(Element and text position data)
------

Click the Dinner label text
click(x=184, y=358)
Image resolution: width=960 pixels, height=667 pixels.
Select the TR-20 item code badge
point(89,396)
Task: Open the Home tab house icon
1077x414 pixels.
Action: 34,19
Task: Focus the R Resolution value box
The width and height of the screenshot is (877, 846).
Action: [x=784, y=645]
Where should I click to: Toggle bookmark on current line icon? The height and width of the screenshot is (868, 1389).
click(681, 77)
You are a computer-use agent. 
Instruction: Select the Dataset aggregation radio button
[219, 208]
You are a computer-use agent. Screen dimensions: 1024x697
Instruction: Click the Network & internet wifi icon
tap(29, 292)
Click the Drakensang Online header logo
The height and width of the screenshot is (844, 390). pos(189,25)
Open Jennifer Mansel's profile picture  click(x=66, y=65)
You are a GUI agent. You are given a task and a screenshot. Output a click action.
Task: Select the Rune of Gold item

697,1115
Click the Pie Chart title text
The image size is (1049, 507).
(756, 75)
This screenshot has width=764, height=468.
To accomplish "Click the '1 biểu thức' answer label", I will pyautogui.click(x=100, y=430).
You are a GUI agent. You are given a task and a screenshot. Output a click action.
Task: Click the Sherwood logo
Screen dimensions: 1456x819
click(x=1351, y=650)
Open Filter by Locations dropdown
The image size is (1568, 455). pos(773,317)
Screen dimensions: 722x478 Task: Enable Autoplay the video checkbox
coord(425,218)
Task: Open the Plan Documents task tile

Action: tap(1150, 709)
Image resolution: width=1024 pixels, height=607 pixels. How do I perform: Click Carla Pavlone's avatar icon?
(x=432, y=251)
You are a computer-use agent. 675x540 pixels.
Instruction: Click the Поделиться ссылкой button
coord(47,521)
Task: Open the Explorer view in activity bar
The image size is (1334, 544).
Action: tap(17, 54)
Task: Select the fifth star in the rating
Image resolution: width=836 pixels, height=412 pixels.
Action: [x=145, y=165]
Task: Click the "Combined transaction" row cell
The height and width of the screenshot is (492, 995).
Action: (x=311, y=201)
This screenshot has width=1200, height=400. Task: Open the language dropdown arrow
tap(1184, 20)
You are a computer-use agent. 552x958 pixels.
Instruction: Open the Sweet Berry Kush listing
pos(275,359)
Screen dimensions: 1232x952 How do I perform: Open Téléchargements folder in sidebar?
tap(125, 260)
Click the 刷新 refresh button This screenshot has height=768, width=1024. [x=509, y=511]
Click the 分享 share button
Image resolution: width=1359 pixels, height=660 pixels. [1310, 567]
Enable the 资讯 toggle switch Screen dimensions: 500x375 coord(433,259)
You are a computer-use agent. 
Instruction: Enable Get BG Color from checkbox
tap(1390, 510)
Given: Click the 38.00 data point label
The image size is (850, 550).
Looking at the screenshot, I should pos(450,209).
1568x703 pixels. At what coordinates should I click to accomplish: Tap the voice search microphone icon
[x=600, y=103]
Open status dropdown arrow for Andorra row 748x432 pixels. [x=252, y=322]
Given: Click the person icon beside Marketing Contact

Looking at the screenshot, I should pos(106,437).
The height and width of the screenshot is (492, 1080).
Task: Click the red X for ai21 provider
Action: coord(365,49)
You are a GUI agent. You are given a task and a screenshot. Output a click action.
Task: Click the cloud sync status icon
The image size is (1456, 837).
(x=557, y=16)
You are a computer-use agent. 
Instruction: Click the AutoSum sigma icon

------

The request – Arrange every line of the listing as a Markdown table with the columns "Row" and "Listing line," omitting blank lines.

Solution –
| Row | Listing line |
|---|---|
| 1 | Click the Dinner label text |
| 2 | click(x=184, y=358) |
| 3 | Image resolution: width=960 pixels, height=667 pixels. |
| 4 | Select the TR-20 item code badge |
| 5 | point(89,396) |
| 6 | Task: Open the Home tab house icon |
| 7 | 1077x414 pixels. |
| 8 | Action: 34,19 |
| 9 | Task: Focus the R Resolution value box |
| 10 | The width and height of the screenshot is (877, 846). |
| 11 | Action: [x=784, y=645] |
| 12 | Where should I click to: Toggle bookmark on current line icon? The height and width of the screenshot is (868, 1389). |
| 13 | click(681, 77) |
| 14 | You are a computer-use agent.  |
| 15 | Instruction: Select the Dataset aggregation radio button |
| 16 | [219, 208] |
| 17 | You are a computer-use agent. Screen dimensions: 1024x697 |
| 18 | Instruction: Click the Network & internet wifi icon |
| 19 | tap(29, 292) |
| 20 | Click the Drakensang Online header logo |
| 21 | The height and width of the screenshot is (844, 390). pos(189,25) |
| 22 | Open Jennifer Mansel's profile picture  click(x=66, y=65) |
| 23 | You are a GUI agent. You are given a task and a screenshot. Output a click action. |
| 24 | Task: Select the Rune of Gold item |
| 25 | 697,1115 |
| 26 | Click the Pie Chart title text |
| 27 | The image size is (1049, 507). |
| 28 | (756, 75) |
| 29 | This screenshot has width=764, height=468. |
| 30 | To accomplish "Click the '1 biểu thức' answer label", I will pyautogui.click(x=100, y=430). |
| 31 | You are a GUI agent. You are given a task and a screenshot. Output a click action. |
| 32 | Task: Click the Sherwood logo |
| 33 | Screen dimensions: 1456x819 |
| 34 | click(x=1351, y=650) |
| 35 | Open Filter by Locations dropdown |
| 36 | The image size is (1568, 455). pos(773,317) |
| 37 | Screen dimensions: 722x478 Task: Enable Autoplay the video checkbox |
| 38 | coord(425,218) |
| 39 | Task: Open the Plan Documents task tile |
| 40 | Action: tap(1150, 709) |
| 41 | Image resolution: width=1024 pixels, height=607 pixels. How do I perform: Click Carla Pavlone's avatar icon? |
| 42 | (x=432, y=251) |
| 43 | You are a computer-use agent. 675x540 pixels. |
| 44 | Instruction: Click the Поделиться ссылкой button |
| 45 | coord(47,521) |
| 46 | Task: Open the Explorer view in activity bar |
| 47 | The image size is (1334, 544). |
| 48 | Action: tap(17, 54) |
| 49 | Task: Select the fifth star in the rating |
| 50 | Image resolution: width=836 pixels, height=412 pixels. |
| 51 | Action: [x=145, y=165] |
| 52 | Task: Click the "Combined transaction" row cell |
| 53 | The height and width of the screenshot is (492, 995). |
| 54 | Action: (x=311, y=201) |
| 55 | This screenshot has width=1200, height=400. Task: Open the language dropdown arrow |
| 56 | tap(1184, 20) |
| 57 | You are a computer-use agent. 552x958 pixels. |
| 58 | Instruction: Open the Sweet Berry Kush listing |
| 59 | pos(275,359) |
| 60 | Screen dimensions: 1232x952 How do I perform: Open Téléchargements folder in sidebar? |
| 61 | tap(125, 260) |
| 62 | Click the 刷新 refresh button This screenshot has height=768, width=1024. [x=509, y=511] |
| 63 | Click the 分享 share button |
| 64 | Image resolution: width=1359 pixels, height=660 pixels. [1310, 567] |
| 65 | Enable the 资讯 toggle switch Screen dimensions: 500x375 coord(433,259) |
| 66 | You are a computer-use agent.  |
| 67 | Instruction: Enable Get BG Color from checkbox |
| 68 | tap(1390, 510) |
| 69 | Given: Click the 38.00 data point label |
| 70 | The image size is (850, 550). |
| 71 | Looking at the screenshot, I should pos(450,209). |
| 72 | 1568x703 pixels. At what coordinates should I click to accomplish: Tap the voice search microphone icon |
| 73 | [x=600, y=103] |
| 74 | Open status dropdown arrow for Andorra row 748x432 pixels. [x=252, y=322] |
| 75 | Given: Click the person icon beside Marketing Contact |
| 76 | Looking at the screenshot, I should pos(106,437). |
| 77 | The height and width of the screenshot is (492, 1080). |
| 78 | Task: Click the red X for ai21 provider |
| 79 | Action: coord(365,49) |
| 80 | You are a GUI agent. You are given a task and a screenshot. Output a click action. |
| 81 | Task: Click the cloud sync status icon |
| 82 | The image size is (1456, 837). |
| 83 | (x=557, y=16) |
| 84 | You are a computer-use agent.  |
| 85 | Instruction: Click the AutoSum sigma icon |